Form Aは、外国人登録証(Foreigner Registration Card:FRC)と呼ばれるもので、ミャンマー国民が国民登録証(National Registration Card:NRC)を保有するのに対応していますが、形状は全く異なり、NRCがラミネートされたカードであるのに対し、FRCはA4サイズのわら半紙を縦に延ばしたような形をしています。
ごくまれに役所の人間に提出を求められることがある程度で、基本的には使用する機会のない書類ですが、規則としては、滞在期間が90日を超える外国人にはFRCの取得と保持が求められるとなっています。
シングルビザの滞在期限が70日であるため、実質的に「ビザ延長手続きをする」イコール「FRC取得」が必要、となっています。
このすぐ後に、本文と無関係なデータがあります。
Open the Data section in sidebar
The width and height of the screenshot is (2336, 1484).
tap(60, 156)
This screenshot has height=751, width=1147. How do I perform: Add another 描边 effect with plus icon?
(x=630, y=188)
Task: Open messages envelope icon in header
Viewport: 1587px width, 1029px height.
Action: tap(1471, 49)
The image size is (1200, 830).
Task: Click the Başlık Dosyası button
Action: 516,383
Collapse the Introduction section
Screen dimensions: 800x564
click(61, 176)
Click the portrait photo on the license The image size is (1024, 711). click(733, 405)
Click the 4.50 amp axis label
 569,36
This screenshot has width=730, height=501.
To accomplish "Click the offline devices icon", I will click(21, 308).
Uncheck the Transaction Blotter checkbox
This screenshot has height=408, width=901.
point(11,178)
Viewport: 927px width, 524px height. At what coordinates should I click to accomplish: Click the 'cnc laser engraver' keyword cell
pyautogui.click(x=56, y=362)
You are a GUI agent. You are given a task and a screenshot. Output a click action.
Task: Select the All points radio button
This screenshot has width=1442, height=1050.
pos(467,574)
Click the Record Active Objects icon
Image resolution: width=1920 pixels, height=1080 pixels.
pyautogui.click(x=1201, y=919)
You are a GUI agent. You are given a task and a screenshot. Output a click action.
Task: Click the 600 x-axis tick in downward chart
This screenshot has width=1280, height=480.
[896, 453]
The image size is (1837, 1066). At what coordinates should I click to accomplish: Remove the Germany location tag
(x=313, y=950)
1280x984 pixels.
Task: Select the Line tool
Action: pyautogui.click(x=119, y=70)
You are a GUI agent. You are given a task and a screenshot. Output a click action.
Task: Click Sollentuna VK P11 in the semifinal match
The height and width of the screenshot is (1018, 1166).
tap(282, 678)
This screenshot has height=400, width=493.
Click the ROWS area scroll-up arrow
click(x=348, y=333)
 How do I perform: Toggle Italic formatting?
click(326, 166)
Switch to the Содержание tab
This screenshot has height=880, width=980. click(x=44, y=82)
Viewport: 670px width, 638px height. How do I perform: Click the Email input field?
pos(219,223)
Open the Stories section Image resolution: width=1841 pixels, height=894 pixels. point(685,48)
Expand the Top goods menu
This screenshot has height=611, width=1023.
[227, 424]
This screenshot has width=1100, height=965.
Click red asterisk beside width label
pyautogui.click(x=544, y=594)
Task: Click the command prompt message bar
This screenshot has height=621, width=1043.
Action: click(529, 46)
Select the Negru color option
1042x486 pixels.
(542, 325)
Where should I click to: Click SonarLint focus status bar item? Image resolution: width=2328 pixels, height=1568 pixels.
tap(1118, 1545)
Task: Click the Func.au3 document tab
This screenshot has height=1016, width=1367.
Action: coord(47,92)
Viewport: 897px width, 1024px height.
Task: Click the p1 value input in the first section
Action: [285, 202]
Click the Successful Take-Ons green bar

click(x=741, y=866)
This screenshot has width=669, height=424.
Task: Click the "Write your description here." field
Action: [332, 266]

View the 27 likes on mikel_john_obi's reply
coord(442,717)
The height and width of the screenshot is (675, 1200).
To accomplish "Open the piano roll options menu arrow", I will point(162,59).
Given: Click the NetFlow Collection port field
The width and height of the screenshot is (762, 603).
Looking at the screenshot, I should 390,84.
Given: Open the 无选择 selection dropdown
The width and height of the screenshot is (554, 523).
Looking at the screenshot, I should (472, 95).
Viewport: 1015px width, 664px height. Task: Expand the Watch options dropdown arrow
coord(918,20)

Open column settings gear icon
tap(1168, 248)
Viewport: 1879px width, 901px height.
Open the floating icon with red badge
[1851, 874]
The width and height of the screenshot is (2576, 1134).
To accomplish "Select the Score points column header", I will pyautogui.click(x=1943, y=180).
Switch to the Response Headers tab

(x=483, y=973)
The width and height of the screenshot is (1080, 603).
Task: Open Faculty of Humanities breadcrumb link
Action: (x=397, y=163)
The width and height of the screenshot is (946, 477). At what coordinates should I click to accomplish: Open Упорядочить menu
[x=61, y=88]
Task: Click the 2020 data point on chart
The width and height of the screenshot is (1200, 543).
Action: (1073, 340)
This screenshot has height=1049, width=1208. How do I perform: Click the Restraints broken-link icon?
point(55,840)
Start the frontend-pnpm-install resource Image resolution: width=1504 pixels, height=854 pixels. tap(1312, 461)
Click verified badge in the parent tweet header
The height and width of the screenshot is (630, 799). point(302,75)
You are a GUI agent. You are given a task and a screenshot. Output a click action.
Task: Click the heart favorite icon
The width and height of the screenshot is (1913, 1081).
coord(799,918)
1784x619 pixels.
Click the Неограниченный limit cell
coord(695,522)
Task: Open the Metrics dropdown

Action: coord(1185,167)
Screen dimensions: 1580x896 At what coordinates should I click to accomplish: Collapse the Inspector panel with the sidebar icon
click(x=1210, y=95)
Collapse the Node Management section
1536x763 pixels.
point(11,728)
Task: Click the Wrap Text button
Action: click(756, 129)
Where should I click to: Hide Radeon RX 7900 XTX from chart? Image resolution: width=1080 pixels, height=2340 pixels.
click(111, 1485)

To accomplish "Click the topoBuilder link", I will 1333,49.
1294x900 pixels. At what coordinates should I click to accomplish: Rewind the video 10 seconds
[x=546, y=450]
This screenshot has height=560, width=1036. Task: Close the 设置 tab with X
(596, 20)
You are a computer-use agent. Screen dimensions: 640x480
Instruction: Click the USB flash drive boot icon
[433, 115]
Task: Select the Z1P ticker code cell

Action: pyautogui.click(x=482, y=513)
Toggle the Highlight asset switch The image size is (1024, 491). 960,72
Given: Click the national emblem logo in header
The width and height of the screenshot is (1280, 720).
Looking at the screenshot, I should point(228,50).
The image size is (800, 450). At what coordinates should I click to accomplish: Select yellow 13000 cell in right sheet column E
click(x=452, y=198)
Form Cは外国人入国報告書(Report of Arrival)と呼ばれるもので、外国人がミャンマーに入国したら、24時間以内に滞在先のタウンシップで手続きし、取得することが必要とされる書類です。
政府、特に移民局が、外国人の所在を把握するために各Townshipに作成を義務付けている書類でもあり、正確には、滞在をさせる施設の家主の側が、外国人の情報を以って役所で手続きし、発行してもらうことが必要とされていますが、場所によっては、外国人の側が手続を求められることもあります。
こちらはビザの種類等に関係なく、滞在先がホテルでなければ取得が求められる規則となっています。外国人を宿泊させるライセンスを持ったホテルは、日次で宿泊客のリストをTownshipに提出することになっているため不要とされています。
実務上、Form Cの取得は簡単ではなく、Townshipの役所で書類を入手した後、家主と外国人本人の身分証、および滞在を合法的ならしめる契約書などの書類と顔写真をもって、入国管理局で登録を行うよう求められます。
24時間で完了することはほとんどなく、それでいて厳然たるルールであるため、遅延すれば違反を指摘され、アンダーテーブルを求められることも一般的です。
また、ビザの延長(=Stay Permitの申請・取得)のためにはForm Cを提出しなければならないという規則になっているため、長期滞在のためにはこちらは避けて通れません(ホテルの場合は依頼するとホテル側がレターを発行してこれに代える例もあります。)
ミャンマー長期滞在のためには、ビザとは別にForm AとForm Cが必要になるという点、見逃されがちなコンプライアンスとして、意識するといいでしょう。